Background: Non-tuberculous mycobacteria (NTM) are a diverse group of environmental bacteria that are increasingly associated with human infections and difficult to treat. Plasmids, which might carry resistance and virulence factors, remain largely unexplored in NTM.

Methods: We used publicly available complete genome sequence data of 328 NTM isolates belonging to 125 species to study gene content, genomic diversity, and clusters of 196 annotated NTM plasmids. Furthermore, we analyzed 3755 draft genome assemblies from over 200 NTM species and 5415 short-read sequence datasets from six clinically relevant NTM species or complexes including M. abscessus, M. avium complex, M. ulcerans complex and M. kansasii complex, for the presence of these plasmids.
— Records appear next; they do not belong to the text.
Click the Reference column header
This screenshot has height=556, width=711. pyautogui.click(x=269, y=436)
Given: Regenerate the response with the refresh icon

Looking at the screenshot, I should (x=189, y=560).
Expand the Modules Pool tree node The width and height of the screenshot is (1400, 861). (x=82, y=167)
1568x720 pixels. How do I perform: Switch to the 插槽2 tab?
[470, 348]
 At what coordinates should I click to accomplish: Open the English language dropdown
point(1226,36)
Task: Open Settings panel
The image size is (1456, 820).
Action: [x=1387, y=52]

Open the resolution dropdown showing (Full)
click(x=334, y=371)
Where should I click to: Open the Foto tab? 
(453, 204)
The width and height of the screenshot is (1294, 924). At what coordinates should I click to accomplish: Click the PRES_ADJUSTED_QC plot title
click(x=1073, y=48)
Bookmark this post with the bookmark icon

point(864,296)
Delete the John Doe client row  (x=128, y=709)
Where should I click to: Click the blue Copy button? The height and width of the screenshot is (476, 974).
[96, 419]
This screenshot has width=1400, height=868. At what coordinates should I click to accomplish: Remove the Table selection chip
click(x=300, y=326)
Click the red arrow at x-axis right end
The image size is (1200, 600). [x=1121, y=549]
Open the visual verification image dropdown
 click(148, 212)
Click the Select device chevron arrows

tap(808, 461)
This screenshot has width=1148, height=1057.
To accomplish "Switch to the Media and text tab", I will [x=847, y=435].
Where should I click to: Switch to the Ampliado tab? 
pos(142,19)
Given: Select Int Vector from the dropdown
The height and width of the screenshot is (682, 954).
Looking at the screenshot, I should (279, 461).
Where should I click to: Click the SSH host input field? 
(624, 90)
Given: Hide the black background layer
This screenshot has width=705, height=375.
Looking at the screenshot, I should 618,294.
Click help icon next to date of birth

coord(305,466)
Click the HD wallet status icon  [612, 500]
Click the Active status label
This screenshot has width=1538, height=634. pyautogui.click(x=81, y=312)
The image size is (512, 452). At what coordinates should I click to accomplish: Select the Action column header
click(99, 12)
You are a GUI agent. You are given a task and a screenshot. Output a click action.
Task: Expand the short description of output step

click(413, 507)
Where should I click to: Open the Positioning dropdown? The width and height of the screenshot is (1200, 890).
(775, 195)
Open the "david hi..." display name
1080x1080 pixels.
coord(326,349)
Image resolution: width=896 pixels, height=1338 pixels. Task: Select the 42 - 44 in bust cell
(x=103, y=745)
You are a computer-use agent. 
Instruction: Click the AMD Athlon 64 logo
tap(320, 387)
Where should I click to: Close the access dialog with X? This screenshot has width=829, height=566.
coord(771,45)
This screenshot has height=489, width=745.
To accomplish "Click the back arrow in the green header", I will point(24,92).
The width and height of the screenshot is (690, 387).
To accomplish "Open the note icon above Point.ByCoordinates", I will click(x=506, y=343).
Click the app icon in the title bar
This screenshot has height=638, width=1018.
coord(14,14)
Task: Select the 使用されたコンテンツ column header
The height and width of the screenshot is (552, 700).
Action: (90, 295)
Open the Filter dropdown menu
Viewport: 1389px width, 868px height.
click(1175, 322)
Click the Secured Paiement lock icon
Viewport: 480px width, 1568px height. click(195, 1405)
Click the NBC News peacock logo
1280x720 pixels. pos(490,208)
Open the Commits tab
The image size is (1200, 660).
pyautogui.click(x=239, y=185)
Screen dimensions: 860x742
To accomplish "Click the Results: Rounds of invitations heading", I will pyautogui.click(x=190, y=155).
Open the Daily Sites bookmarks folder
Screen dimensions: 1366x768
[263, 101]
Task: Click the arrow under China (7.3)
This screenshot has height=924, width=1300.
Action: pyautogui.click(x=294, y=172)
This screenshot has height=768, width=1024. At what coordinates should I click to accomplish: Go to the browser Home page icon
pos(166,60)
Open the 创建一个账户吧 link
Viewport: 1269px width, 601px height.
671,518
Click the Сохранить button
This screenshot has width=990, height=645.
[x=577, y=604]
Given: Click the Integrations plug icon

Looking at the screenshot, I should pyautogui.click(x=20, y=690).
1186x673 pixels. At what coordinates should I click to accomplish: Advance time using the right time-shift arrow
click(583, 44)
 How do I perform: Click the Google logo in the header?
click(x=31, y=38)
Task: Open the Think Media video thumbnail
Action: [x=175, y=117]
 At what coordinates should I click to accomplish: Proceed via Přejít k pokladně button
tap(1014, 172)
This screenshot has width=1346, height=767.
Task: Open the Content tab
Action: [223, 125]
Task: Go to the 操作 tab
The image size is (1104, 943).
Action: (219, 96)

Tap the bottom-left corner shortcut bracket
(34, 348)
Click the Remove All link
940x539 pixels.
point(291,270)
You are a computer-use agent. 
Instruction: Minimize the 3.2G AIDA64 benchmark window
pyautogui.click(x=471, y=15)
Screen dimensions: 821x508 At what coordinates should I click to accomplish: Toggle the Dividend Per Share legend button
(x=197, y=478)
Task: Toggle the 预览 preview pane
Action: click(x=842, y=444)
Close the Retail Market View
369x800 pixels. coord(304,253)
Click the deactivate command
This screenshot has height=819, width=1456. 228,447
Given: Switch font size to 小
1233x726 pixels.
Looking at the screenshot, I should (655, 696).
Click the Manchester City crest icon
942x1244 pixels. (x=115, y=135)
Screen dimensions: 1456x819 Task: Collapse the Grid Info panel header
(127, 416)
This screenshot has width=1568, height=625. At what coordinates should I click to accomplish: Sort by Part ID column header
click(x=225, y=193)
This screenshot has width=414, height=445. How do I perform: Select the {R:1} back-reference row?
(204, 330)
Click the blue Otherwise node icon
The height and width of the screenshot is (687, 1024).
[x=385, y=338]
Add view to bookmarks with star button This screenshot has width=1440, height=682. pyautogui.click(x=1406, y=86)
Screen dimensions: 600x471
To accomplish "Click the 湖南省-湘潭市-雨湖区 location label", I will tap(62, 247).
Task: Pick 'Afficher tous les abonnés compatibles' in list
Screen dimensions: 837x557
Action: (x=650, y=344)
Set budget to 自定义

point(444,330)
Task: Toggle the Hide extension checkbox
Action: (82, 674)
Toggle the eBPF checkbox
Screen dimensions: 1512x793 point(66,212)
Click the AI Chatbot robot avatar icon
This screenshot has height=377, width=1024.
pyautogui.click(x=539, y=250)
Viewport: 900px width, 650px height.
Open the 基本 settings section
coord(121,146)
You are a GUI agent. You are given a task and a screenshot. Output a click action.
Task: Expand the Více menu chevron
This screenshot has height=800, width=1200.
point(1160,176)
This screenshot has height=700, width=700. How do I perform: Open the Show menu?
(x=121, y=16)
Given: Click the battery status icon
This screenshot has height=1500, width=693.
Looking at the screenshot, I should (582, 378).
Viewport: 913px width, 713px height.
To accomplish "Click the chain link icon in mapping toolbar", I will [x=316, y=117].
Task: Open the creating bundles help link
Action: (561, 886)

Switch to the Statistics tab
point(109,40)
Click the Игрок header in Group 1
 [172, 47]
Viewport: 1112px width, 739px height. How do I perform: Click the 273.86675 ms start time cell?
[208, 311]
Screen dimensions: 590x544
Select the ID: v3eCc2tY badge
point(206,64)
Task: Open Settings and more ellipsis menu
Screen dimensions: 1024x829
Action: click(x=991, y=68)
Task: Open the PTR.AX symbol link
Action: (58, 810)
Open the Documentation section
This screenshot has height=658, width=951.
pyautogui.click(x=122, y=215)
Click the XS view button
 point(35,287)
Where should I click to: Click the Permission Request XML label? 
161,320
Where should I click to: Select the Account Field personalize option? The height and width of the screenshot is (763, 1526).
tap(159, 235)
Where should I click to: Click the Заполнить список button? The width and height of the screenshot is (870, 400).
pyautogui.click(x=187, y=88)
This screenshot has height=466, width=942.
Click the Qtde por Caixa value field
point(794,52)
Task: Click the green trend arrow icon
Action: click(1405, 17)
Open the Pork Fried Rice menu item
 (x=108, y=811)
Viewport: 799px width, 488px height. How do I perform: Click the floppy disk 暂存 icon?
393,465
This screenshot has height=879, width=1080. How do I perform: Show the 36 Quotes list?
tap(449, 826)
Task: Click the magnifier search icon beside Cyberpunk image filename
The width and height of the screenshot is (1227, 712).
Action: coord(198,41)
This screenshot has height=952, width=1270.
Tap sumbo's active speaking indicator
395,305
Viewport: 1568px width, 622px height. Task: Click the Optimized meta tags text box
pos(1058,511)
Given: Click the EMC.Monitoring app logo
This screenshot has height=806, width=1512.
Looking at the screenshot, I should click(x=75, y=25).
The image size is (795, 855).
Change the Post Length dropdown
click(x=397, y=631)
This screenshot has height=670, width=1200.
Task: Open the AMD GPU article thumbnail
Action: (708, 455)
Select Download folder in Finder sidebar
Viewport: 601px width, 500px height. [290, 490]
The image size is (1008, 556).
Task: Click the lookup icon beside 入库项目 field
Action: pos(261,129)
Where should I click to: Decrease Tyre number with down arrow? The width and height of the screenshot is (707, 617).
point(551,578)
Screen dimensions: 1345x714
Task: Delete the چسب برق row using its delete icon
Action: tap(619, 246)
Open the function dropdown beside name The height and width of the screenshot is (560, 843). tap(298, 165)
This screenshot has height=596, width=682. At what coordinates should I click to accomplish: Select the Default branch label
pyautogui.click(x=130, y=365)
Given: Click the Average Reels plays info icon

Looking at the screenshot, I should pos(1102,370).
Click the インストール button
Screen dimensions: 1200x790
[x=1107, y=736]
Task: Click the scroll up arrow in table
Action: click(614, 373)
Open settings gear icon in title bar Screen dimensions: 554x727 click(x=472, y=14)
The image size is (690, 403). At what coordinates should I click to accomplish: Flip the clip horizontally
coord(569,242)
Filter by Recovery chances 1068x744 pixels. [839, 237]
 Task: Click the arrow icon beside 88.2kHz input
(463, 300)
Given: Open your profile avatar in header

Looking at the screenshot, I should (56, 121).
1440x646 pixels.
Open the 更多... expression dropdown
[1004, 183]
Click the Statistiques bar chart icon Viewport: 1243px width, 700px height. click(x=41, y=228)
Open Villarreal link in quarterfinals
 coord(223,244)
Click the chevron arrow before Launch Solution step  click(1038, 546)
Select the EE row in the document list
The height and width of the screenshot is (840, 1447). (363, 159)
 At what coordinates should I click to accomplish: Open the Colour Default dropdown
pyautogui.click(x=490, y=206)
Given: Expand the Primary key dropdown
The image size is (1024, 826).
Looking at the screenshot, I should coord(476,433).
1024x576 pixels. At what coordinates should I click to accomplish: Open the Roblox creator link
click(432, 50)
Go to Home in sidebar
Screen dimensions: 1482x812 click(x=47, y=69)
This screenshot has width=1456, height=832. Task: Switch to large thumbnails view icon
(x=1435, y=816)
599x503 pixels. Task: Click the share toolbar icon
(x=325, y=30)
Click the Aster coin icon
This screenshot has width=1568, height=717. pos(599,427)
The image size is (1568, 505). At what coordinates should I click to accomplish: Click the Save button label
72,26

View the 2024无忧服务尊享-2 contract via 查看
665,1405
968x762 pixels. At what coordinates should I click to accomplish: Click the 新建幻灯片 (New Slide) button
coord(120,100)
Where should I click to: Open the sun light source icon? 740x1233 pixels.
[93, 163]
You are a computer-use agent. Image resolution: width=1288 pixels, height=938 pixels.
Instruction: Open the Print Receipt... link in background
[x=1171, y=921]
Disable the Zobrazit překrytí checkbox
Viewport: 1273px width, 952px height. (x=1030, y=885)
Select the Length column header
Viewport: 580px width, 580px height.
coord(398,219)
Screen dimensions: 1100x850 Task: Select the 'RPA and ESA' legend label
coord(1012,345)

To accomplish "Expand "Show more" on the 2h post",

Results: Between one and five plasmids were present in approximately one-third of the complete NTM genomes. The annotated plasmids varied widely in length (most between 10 and 400 kbp) and gene content, with many genes having an unknown function. Predicted gene functions primarily involved plasmid replication, segregation, maintenance, and mobility. Only a few plasmids contained predicted genes that are known to confer resistance to antibiotics commonly used to treat NTM infections. Out of 196 annotated plasmid sequences, 116 could be grouped into 31 clusters of closely related sequences, and about one-third were found across multiple NTM species. Among clinically relevant NTM, the presence of NTM plasmids showed significant variation between species, within (sub)species, and even among strains within (sub)lineages, such as dominant circulating clones of Mycobacterium abscessus.

Conclusions: Our analysis demonstrates that plasmids are a diverse and heterogeneously distributed feature in NTM bacteria. The frequent occurrence of closely related putative plasmid sequences across different NTM species suggests they may play a significant role in NTM evolution through horizontal gene transfer at least in some groups of NTM. However, further in vitro investigations and access to more complete genomes are necessary to validate our findings, elucidate gene functions, identify novel plasmids, and comprehensively assess the role of plasmids in NTM.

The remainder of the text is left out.